I've tried finding the intersection between the lines and working from there, but I'm generally just quite confused about how I am to related this to the scalar triple product.Thank you.
On
Since the directions of the lines are the same ($u$) they only intersect, if they are identical, i.e. if there is some $t$ such that
$$(b-a) = tu$$
This is equivalent to $\{b-a,u\}$ being linearly dependent. If your "scalar triple product" is, by chance, defined through
$$[a,b,c] = (a\times b)\cdot c = \det\pmatrix{\vdots&\vdots&\vdots\\a&b&c\\\vdots&\vdots&\vdots}$$
Then this is in fact equivalent to $[v,b-a,u]=0 \ \forall v\in\mathbb R^3$ and thus by linearity of $\det$
$$[v,b,u]-[v,a,u] = 0 \\
[v,b,u] = [v,a,u] \quad\forall v\in\mathbb R^3$$
Note that the latter condidion is a lot more work to check than if $b-a = tu$ for some $t$.
The equivalence is founded on $[a,b,c] = 0 \Leftrightarrow \{a,b,c\}$ is linearly dependent.
I suspect that the lines should be $\mathbf{r}_1(s) = \mathbf{a} + s\mathbf{u}$ and $\mathbf{r}_2(t) = \mathbf{b} + t\mathbf{v}$. I edited the question to reflect this, and my answer below applies to the edited version.

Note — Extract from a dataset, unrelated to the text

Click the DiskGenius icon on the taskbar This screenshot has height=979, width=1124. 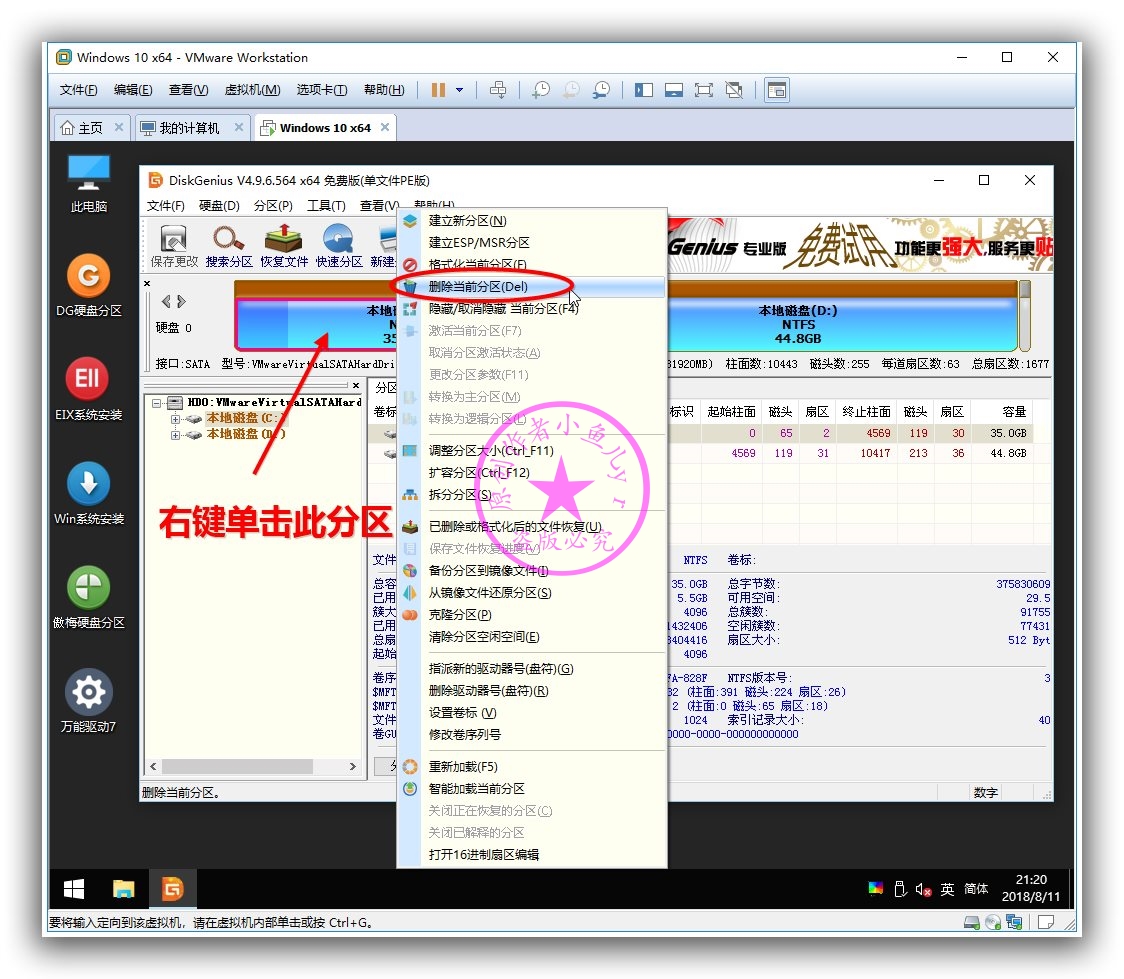click(173, 888)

If the lines intersect, then they are coplanar -- they lie in some common plane $P$. Then the three vectors $\mathbf{u}$, $\mathbf{v}$, and $\mathbf{b} - \mathbf{a}$ all lie in the plane $P$. The vector $\mathbf{u} \times \mathbf{v}$ is perpendicular to the plane $P$, so $(\mathbf{u} \times \mathbf{v}) \cdot (\mathbf{b} - \mathbf{a}) = 0$, and the result then follows immediately.